2. Con relación a las calidades personales, profesionales y éticas de los magistrados de la CCJ. Los magistrados de la CCJ son electos en sus respectivos países por las Cortes Supremas de Justicia, principalmente de entre magistrados o exmagistrados de las mismas CSJ de alto prestigio personal y profesional, basándose primordialmente en la capacidad profesional, la experiencia de ejercicio y la rectitud probada, cualidades que, en suma, deben adornar y caracterizar a todos los servidores públicos de cualquier parte o instancia administrativa del mundo.

Los actuales magistrados de la CCJ no son la excepción respecto de las cualidades que deben tener los integrantes de dicho magno foro de justicia. Con conocimiento de causa  puedo decir, con sentido de justicia y amor de la verdad, que todos ellos reúnen cabal y satisfactoriamente tales requisitos y son garantía de que la justicia funciona a plenitud en las controversias o diferendos que surgen en el ámbito del Sistema de la Integración Regional Centroamericana y son planteados ante la CCJ.
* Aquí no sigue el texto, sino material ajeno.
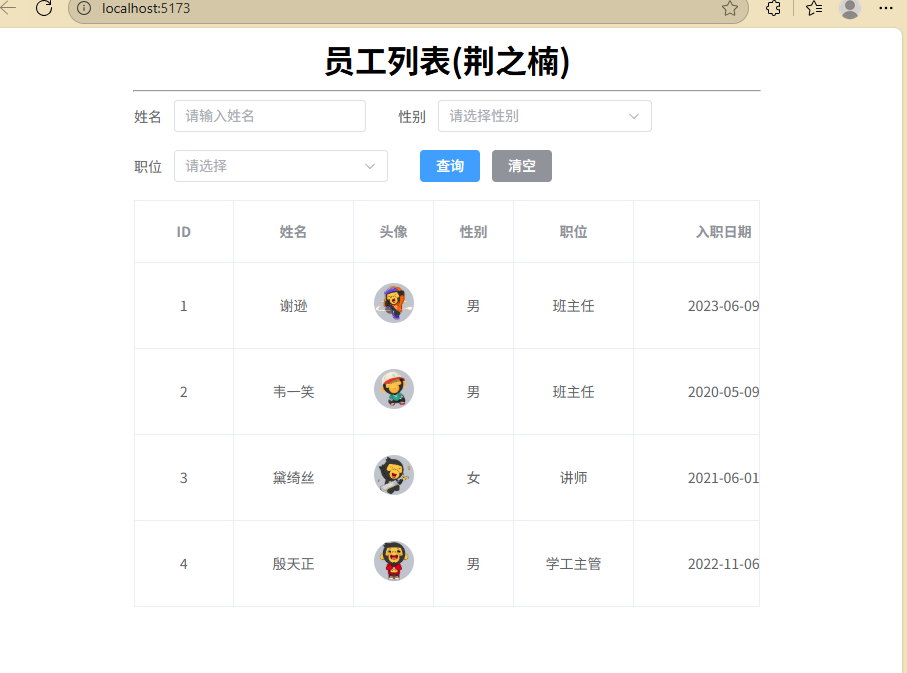Click the browser refresh icon
Viewport: 907px width, 673px height.
(x=43, y=9)
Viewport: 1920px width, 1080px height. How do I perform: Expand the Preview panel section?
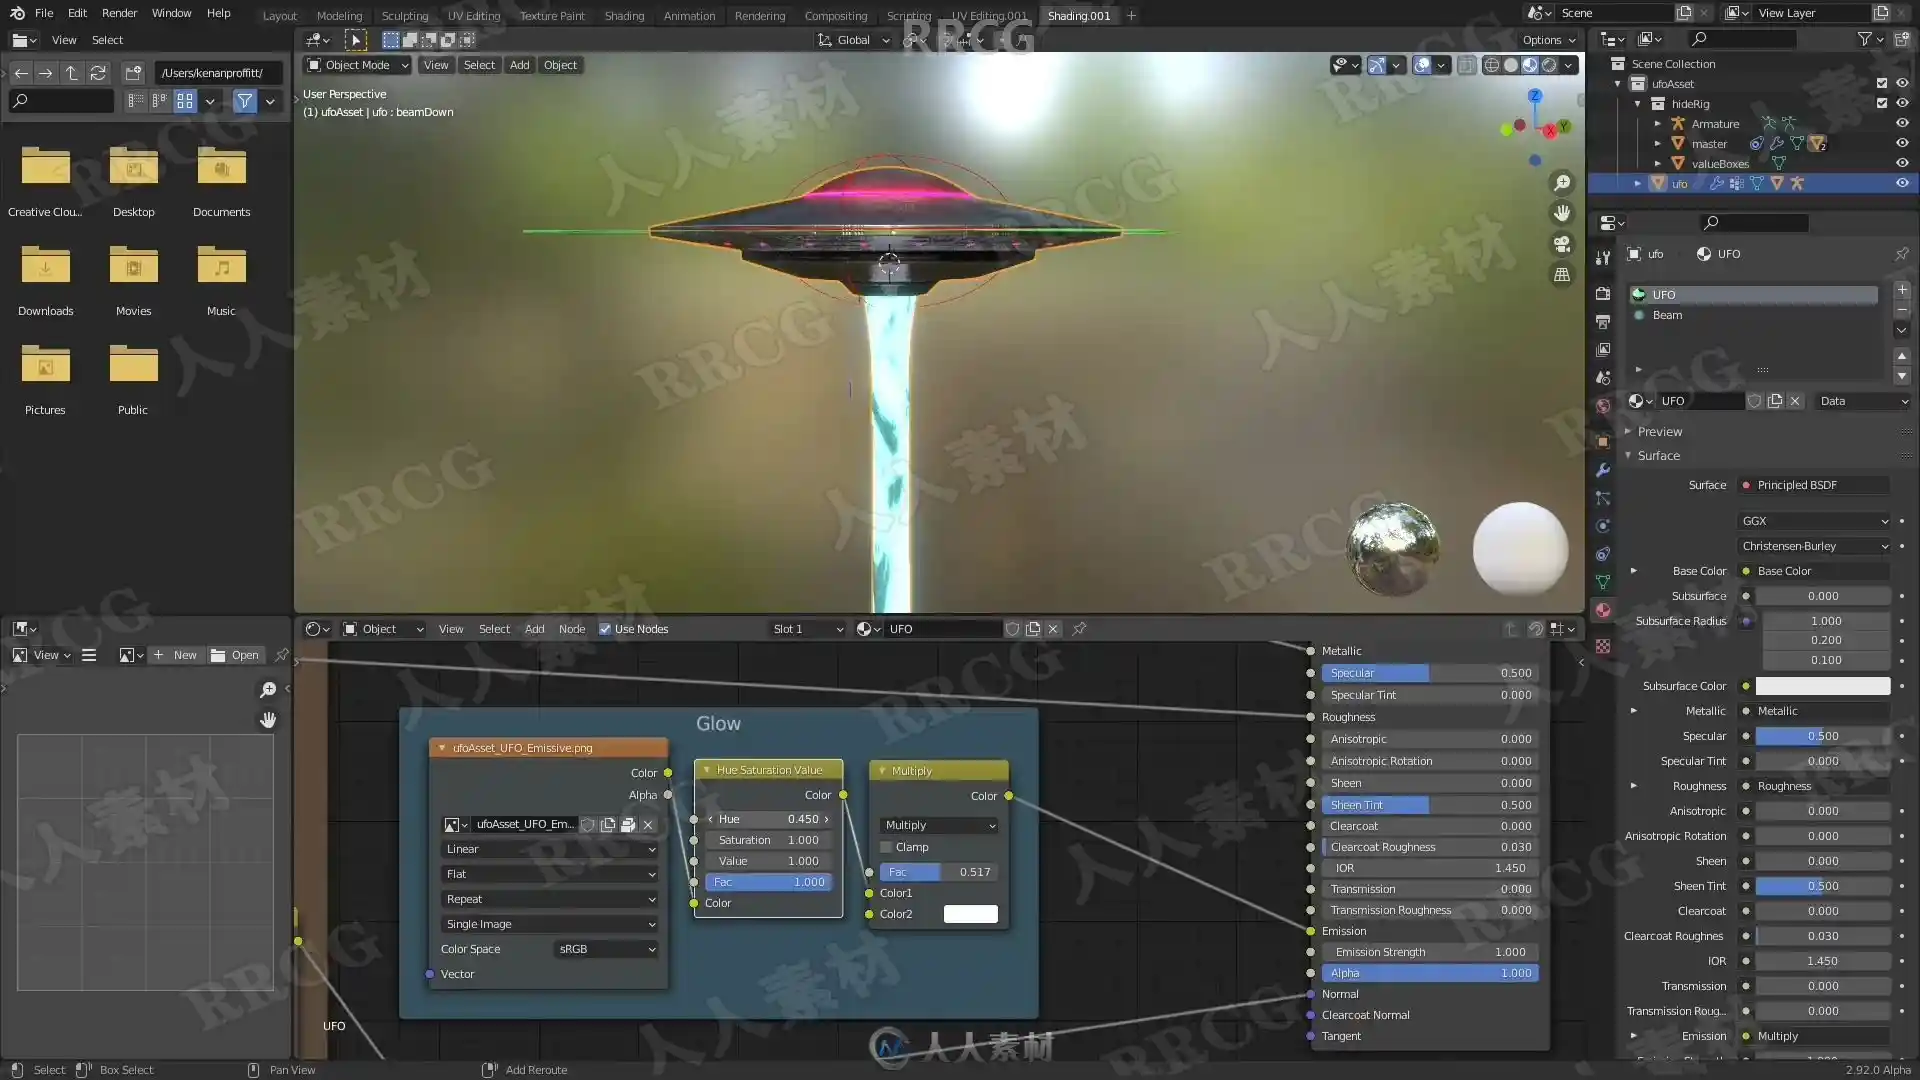(1659, 432)
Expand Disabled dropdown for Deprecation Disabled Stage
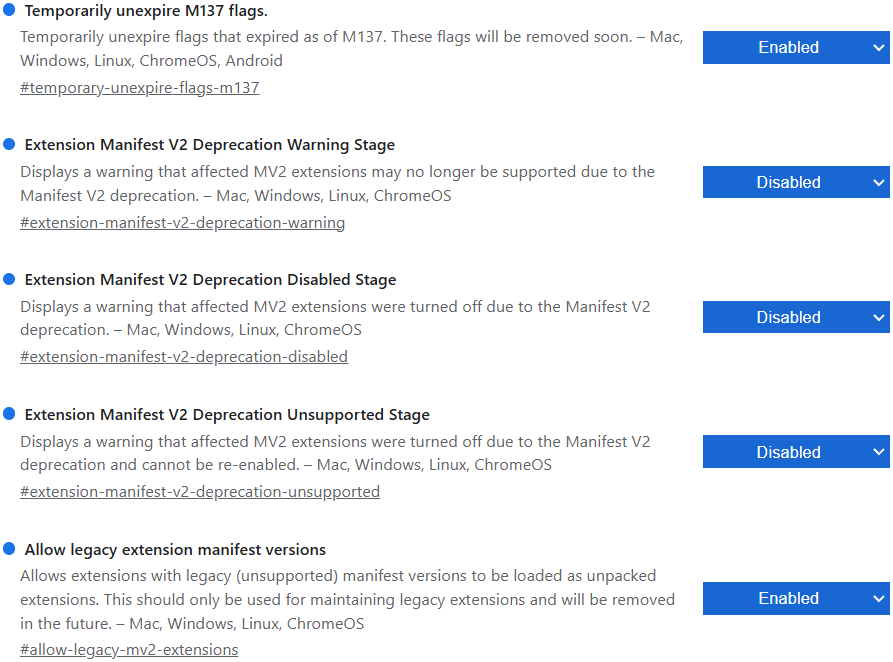The height and width of the screenshot is (662, 893). 796,317
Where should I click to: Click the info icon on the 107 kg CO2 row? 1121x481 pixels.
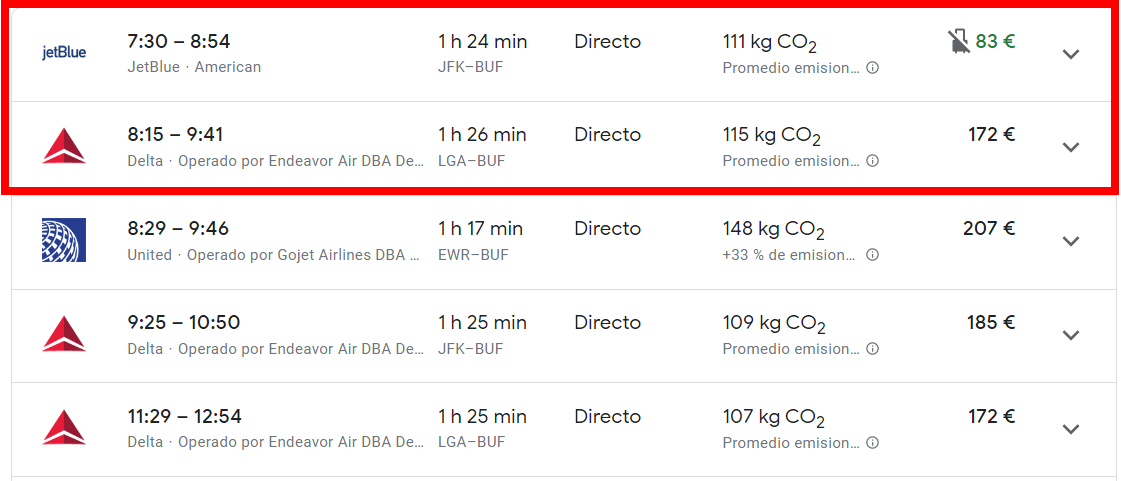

Resulta contradictorio que el gobierno de Costa Rica haga un periplo de visitas a los gobiernos de los demás Estados centroamericanos, queriendo convencerlos de la veracidad y bondad de su torcida actitud, basándose en la antojadiza labor de desprestigio de aquellas personas representativas de dichos países, que han sido elegidas por sus méritos y virtudes e integran como magistrados a la CCJ.

El gobierno de Costa Rica, o no tiene asesores expertos en temas de integración que le puedan orientar bien al respecto, o teniéndolos, no le interesa oírlos, pues se resiste a asumir conciencia de la necesidad de la integración como esperanza del futuro de Centroamérica.

En Costa Rica hay excelentes especialistas en integración, que colman las cátedras universitarias y escriben estupendas y enjundiosas obras sobre la materia, incluso hay uno que fue vicepresidente de la república. Lo que el Gobierno de Costa Rica tiene que hacer en materia de integración es asumirla y dejar de dar coces contra el aguijón.

Managua, 07 de febrero del 2012.
* El autor es magíster en Derecho de Integración Regional.